Crime has never been bigger.

Well, that's what we're led to believe, and there's a sort of perverse comfort in it, as if it confirms our worst fears about ourselves, about our society and those misfits who make it their business to be outlaws.

Perhaps, as shocked as we are by reports of the latest stabbing, or rape, or murder, there is just the teensiest element of ourselves that allows itself to feel superior, relieved, and separate.

It confirms a certain order of things - the good, the bad and the ugly.

Problem is, puzzlingly, it turns out to be something of a misconception.

The total amount of crime for Otago is down for the second year in a row, although violent crime continues to rise.

But police and academic criminologists have an explanation for the latter: they attribute rises in violent crime over the past two years, in the main, to a successful national campaign highlighting family violence and increased police training in recognising family violence.

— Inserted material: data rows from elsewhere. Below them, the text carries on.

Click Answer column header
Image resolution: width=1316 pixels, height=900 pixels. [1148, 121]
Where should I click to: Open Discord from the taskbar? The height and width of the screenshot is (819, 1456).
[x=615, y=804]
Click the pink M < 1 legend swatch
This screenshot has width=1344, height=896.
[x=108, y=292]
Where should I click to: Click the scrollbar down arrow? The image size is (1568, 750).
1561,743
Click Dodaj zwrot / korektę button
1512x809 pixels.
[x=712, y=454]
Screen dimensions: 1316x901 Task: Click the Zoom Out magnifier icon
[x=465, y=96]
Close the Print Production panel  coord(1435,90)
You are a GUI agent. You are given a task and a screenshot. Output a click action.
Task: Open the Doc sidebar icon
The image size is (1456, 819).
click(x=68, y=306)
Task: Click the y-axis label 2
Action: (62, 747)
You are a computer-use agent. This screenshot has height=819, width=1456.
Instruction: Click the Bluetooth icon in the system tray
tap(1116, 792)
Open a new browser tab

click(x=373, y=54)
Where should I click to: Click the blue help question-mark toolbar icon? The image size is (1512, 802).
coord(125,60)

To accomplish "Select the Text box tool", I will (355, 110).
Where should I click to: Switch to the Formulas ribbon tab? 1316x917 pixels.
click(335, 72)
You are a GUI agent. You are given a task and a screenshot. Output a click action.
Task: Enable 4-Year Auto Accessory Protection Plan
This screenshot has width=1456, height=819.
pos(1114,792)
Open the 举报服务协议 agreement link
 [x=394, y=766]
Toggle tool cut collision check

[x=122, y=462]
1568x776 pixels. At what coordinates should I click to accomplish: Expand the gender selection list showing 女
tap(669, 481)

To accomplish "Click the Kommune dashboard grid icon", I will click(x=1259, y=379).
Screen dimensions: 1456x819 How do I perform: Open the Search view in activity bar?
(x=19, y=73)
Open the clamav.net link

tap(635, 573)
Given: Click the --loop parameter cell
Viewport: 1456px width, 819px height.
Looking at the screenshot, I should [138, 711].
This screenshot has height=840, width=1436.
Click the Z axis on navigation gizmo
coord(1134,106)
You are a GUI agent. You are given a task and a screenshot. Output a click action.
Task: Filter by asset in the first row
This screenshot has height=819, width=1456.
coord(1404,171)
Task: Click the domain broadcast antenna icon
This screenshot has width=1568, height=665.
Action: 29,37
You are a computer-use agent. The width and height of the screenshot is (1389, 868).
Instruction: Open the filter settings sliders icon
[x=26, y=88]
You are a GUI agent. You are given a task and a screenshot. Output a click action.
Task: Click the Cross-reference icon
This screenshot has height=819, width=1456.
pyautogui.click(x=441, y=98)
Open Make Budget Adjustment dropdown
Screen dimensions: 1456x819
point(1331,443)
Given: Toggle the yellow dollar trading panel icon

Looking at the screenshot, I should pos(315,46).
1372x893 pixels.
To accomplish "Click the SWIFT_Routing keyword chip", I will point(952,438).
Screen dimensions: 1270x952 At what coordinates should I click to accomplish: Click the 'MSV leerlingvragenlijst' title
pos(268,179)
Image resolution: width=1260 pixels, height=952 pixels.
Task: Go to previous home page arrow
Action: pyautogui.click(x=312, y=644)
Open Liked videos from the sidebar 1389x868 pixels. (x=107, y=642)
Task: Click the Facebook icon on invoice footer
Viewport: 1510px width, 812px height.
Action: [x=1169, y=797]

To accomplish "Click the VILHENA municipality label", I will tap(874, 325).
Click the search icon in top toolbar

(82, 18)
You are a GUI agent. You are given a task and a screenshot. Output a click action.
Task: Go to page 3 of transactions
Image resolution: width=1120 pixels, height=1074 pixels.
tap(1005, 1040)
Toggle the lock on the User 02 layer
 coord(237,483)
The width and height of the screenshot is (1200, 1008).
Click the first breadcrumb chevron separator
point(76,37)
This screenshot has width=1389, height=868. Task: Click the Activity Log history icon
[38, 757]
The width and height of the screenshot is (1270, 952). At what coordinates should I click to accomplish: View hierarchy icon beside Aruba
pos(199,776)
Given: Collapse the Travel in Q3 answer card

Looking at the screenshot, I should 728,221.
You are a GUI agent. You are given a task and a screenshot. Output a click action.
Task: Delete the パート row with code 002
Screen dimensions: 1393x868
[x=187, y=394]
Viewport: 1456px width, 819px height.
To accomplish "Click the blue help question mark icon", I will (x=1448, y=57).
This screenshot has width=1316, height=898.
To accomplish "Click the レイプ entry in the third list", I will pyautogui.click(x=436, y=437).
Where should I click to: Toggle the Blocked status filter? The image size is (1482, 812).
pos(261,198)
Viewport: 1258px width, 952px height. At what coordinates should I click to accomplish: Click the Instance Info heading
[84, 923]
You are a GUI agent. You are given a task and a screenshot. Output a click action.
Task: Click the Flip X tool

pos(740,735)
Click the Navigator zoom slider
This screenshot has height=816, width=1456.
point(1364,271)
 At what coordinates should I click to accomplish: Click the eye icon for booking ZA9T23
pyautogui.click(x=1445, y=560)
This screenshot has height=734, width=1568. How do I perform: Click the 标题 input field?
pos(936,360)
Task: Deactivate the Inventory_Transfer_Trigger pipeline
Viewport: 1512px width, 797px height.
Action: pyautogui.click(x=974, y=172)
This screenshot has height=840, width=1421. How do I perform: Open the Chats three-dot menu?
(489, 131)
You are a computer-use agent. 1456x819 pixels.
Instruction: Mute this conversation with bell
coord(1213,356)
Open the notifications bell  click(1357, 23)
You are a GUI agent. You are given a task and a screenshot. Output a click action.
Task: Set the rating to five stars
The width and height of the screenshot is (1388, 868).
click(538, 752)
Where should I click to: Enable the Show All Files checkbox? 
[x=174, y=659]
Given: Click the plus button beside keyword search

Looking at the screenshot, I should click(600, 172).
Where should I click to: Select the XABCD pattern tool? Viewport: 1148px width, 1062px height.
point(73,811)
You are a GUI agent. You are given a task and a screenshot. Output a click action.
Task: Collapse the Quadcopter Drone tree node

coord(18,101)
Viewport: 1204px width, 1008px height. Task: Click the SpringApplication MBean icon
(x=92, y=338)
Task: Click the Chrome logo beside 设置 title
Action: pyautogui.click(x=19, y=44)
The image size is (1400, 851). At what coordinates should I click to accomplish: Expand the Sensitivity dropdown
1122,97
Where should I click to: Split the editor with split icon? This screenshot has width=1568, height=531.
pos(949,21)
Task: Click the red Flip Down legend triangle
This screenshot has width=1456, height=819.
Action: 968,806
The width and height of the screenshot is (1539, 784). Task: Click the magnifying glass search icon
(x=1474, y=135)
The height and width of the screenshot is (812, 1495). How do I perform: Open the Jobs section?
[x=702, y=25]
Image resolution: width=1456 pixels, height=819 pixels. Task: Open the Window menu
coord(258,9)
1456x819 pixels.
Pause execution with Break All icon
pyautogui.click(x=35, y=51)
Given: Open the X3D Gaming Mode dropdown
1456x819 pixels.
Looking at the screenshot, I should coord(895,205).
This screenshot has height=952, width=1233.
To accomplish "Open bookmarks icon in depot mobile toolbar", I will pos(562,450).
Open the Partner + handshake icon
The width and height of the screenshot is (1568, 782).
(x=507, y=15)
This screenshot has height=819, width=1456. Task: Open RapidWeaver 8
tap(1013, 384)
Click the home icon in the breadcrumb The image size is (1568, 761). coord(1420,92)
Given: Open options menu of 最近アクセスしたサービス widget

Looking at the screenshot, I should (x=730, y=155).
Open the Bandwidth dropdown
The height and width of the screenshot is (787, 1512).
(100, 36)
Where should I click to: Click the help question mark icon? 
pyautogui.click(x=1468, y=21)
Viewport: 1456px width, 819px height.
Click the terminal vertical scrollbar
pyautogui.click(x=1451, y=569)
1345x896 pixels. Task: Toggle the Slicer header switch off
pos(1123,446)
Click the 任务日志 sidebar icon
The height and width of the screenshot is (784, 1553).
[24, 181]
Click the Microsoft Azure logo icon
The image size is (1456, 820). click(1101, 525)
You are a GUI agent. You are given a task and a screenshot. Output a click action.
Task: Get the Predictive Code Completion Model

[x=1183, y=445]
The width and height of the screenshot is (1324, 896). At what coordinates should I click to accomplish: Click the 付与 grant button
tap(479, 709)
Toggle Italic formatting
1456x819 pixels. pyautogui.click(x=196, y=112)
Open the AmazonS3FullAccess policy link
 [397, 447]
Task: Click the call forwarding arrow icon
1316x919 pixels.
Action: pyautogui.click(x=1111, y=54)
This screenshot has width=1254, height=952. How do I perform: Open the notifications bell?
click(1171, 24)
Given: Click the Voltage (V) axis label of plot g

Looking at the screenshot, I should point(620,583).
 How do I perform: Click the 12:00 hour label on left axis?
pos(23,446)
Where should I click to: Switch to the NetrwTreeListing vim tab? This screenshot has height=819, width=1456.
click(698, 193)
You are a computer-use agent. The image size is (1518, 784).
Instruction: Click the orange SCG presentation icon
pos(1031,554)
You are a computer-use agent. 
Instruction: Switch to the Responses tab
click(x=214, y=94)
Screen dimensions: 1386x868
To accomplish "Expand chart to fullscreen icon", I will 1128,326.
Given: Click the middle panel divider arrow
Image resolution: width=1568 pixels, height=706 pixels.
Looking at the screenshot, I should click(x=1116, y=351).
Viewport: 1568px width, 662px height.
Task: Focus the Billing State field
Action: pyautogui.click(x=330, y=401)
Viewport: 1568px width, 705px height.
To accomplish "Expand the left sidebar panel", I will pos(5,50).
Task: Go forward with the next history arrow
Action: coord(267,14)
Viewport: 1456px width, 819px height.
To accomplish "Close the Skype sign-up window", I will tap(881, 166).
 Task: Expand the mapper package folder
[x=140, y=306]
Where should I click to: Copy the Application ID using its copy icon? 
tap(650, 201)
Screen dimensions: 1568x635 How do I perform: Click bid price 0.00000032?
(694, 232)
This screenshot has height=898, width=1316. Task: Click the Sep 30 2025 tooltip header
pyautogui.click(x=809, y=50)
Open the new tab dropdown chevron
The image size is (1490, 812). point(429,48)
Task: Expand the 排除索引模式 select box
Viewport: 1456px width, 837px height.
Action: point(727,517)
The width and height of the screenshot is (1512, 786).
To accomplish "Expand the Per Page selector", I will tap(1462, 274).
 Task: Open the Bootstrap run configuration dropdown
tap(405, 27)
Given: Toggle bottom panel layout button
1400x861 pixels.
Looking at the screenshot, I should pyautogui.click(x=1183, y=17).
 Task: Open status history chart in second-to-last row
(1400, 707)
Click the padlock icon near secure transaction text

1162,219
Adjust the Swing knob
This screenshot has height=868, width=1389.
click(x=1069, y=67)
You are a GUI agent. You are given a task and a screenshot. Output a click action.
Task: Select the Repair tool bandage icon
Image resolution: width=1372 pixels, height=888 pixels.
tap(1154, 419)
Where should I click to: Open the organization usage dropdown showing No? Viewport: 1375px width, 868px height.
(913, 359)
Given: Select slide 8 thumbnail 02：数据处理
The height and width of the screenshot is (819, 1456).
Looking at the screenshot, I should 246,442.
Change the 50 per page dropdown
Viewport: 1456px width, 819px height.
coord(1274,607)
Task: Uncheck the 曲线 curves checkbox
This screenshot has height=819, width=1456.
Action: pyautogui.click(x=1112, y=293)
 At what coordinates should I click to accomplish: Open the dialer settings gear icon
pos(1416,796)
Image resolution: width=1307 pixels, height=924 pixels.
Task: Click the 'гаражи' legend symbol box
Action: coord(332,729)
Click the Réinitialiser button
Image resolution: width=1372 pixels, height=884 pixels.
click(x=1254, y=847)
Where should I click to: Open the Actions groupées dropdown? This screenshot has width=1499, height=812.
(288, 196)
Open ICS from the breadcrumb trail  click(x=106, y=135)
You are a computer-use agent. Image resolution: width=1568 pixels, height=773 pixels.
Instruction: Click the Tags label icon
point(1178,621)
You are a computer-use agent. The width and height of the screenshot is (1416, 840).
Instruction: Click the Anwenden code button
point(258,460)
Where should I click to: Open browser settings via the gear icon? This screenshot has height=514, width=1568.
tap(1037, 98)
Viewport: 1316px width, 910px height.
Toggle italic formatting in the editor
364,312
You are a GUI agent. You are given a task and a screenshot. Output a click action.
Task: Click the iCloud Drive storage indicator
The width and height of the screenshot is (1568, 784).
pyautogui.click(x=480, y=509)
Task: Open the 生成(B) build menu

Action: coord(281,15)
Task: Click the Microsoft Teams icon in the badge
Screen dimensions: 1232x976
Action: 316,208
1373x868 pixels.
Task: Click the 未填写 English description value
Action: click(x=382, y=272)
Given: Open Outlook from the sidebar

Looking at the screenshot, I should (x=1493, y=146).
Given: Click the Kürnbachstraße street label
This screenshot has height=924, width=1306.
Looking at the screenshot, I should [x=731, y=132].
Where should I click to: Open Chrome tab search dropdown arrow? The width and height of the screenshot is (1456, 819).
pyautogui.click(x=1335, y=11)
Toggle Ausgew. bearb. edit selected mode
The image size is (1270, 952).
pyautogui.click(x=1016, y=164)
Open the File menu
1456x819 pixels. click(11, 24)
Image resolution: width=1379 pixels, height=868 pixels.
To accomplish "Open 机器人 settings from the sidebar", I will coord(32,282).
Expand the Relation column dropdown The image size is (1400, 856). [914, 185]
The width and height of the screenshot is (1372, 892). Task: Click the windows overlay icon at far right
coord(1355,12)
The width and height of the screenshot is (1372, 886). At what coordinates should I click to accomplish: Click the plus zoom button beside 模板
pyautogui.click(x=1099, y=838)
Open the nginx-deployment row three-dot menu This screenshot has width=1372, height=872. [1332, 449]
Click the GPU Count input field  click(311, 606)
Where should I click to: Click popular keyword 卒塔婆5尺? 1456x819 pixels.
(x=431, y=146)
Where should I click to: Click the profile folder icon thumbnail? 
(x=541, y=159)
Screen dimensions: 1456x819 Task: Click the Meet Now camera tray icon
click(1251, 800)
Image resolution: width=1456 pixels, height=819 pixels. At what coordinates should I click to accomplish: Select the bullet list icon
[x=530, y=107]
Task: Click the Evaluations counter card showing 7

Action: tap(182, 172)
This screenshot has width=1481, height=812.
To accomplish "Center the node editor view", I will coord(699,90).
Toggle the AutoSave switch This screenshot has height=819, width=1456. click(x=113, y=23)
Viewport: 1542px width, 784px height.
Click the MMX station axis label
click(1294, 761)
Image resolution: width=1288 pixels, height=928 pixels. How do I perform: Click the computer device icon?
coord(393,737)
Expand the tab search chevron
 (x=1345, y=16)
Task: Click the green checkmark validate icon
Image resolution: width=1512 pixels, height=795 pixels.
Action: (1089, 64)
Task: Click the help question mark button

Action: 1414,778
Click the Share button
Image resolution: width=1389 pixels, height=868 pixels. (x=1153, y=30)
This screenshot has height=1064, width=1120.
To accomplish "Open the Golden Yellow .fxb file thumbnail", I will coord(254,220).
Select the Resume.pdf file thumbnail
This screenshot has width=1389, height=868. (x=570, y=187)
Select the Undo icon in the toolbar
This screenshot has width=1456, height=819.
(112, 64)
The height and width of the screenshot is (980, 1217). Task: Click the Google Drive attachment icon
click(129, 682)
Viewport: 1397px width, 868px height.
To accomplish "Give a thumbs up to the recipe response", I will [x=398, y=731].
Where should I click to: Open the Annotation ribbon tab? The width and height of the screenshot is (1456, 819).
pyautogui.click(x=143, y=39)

That is, the number of incidents relative to population has not notably increased - rather we have become more effective as a society in dragging it out from beneath the traditional carpet of silence and shame.

Taken as a whole throughout the country and across different categories, "a tsunami of crime" does not appear to be engulfing us.

Hard to believe, isn't it? Because we are constantly being told, either directly or indirectly, that our society is going to hell in a handcart and the only way to deal with it is to lock greater numbers of offenders away - directly through the efforts of pressure groups such as the Sensible Sentencing Trust, political organisations like Act New Zealand, or the allegiances that cement them together such as Act's number five, MP David Garrett, former legal adviser to Sensible Sentencing and lead promoter of the three-strikes-and-you're-inside-for-life panacea to our social ills.

Despite the inconvenience of the statistics undermining the constant scaremongering, we are increasingly susceptible to the notion of rising crime through less direct influences - including the staple diet of television violence.

From "real-life" crime on the news to a prime-time procession of pulp fiction - Criminal Intent or CSI or Cold Case or police "reality shows" - without at least some context, it is all the easier to assume that it's the norm.

It's how we are.

A modicum of intelligent discussion amid all the ratings bait would help redress the balance. Something like a show called Q+A. This is TVNZ's in-house answer to Agenda and is the only genuinely serious, reflective political discussion show on mainstream TV.

It screens - yep, you guessed it - when a good part of the nation is either asleep or out and about on weekend chores or leisure activities: at 9 on Sunday mornings.

Along with compulsory civics in our schools, shows like this should be mandatory prime-time screening.

Last weekend, Guyon Espiner cross-examined the Minister of Finance on the violence being done to the global financial system and how we, as a country, are best placed to ride out the storm.

Sometimes, it must be a trial being Bill English.

By a handsome margin the most capable of National's team of MPs for some years now, he gets dumped as leader for the ill-fated Don Brash, falls in line as deputy-elect with the "charismatic" John Key, then attains the treasury benches in the midst of the worst economic downturn in many decades - and still must play Mr Tightfist to his glad-handing leader.

Q+A's interview was superb. While treading the fine line between revealing budget secrets and being as candid as possible (to the extent of confirming that he and Mr Key are at some odds over the likely length and trajectory of the recession), Mr English demonstrated just how adrift National would be without him.

It's a probably a crime that he hasn't yet made prime minister - but that could simply be a perception thing.

Simon Cunliffe is assistant editor at the Otago Daily Times.